There have been thousands and thousands and thousands of studies published on climate change since 2007, when the U.N.’s Intergovernmental Panel on Climate Change (IPCC) published its fourth major assessment on global warming. It has taken hundreds and hundreds of scientists to comb through all that research. But the broad, basic message of all those studies is clear enough: climate change is real, it is happening, and unless we’re very lucky, we’re not doing anywhere near enough to adapt to it.
That’s the underlying message of chapter two in the IPCC’s fifth assessment of climate-change science, which was released on Monday morning in the Japanese city of Yokohama. Focusing on the impacts of climate change — ranging from the effects on endangered species to changes in agriculture — the new report demonstrates just how wide-ranging the effects of a warming world will be. “We have assessed impacts as they are happening in natural and human systems on all continents and oceans,” said Rajendra Pachauri, the chair of the IPCC, which was jointly established by the U.N. and the World Meteorological Organization. “No one on this planet will be untouched by climate change.”
So the report predicts with high confidence that the negative impacts of warming on crop yields will outweigh any potential positive impacts; that violent conflict will exacerbate the effects of global warming; that glaciers will continue to shrink as the climate warms, which has major impacts for downstream water supplies; that species on land and in the sea are shifting their range in response to warming and that some will face an increased risk of extinction; that health impacts will be felt from heat waves and from floods in low-lying areas; that the seas will continue to acidify, destroying coral reefs.
But it matters — greatly — exactly what those effects will be. And in this way, at least, the newest IPCC report is marked by a sense of humility, as the world’s scientists come to grips with just how difficult it is to predict precisely how the planet will respond to rising carbon emissions and rising temperatures. Unlike the 2007 IPCC report — which was marred by a handful of errors, including one predicting that Himalayan glaciers would melt by 2035, centuries earlier than any such change is likely to unfold — this year the IPCC is much more conservative about what can and cannot be known about a changing climate.

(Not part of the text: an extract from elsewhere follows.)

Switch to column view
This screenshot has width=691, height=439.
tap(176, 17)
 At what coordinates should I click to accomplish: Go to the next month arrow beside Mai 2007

That means language that might seem less precise. Gone are confident predictions that climate change will definitely make hurricanes in the Atlantic stronger and more intense, as are projections that warming will place 250 million Africans at greater risk from water insecurity. Instead, the IPCC admits that warming will increase water stress and impact crop productivity, noting that “the fraction of the global population experiencing water scarcity and the fraction affected by major river floods increase with the level of warming in the 21st century.”
The report notes there are major uncertainties about the vulnerability of the world to climate change and how both natural and human systems will respond to warming, in part because those systems are so complex. In particular the report admits that the economic effects from climate change are “difficult to estimate,” ranging from 0.2% to 2% of global income.
Does this mean we don’t have anything to worry about from global warming? Not in the least. The IPCC isn’t telling us that the danger posed by global warming has fallen in the seven years since its last assessment report. Rather, the scientific body is more realistically putting climate change in the context of the countless other risks humanity faces — which is important, because climate risks and social risks can interact and amplify each other. Take conflict: the IPCC report notes that a warming world may make violent conflict more likely, but it also makes the case that countries already struggling with conflict will be less able to respond to climate change. Global warming is likely to make poor parts of the world even poorer, but existing poverty will worsen other impacts of climate change. “Climate-related hazards constitute an additional burden to people living in poverty, acting as a threat multiplier,” the report’s authors write.
A planet with 7 billion people and change is already a place that’s on the edge — and unchecked warming could help push us over.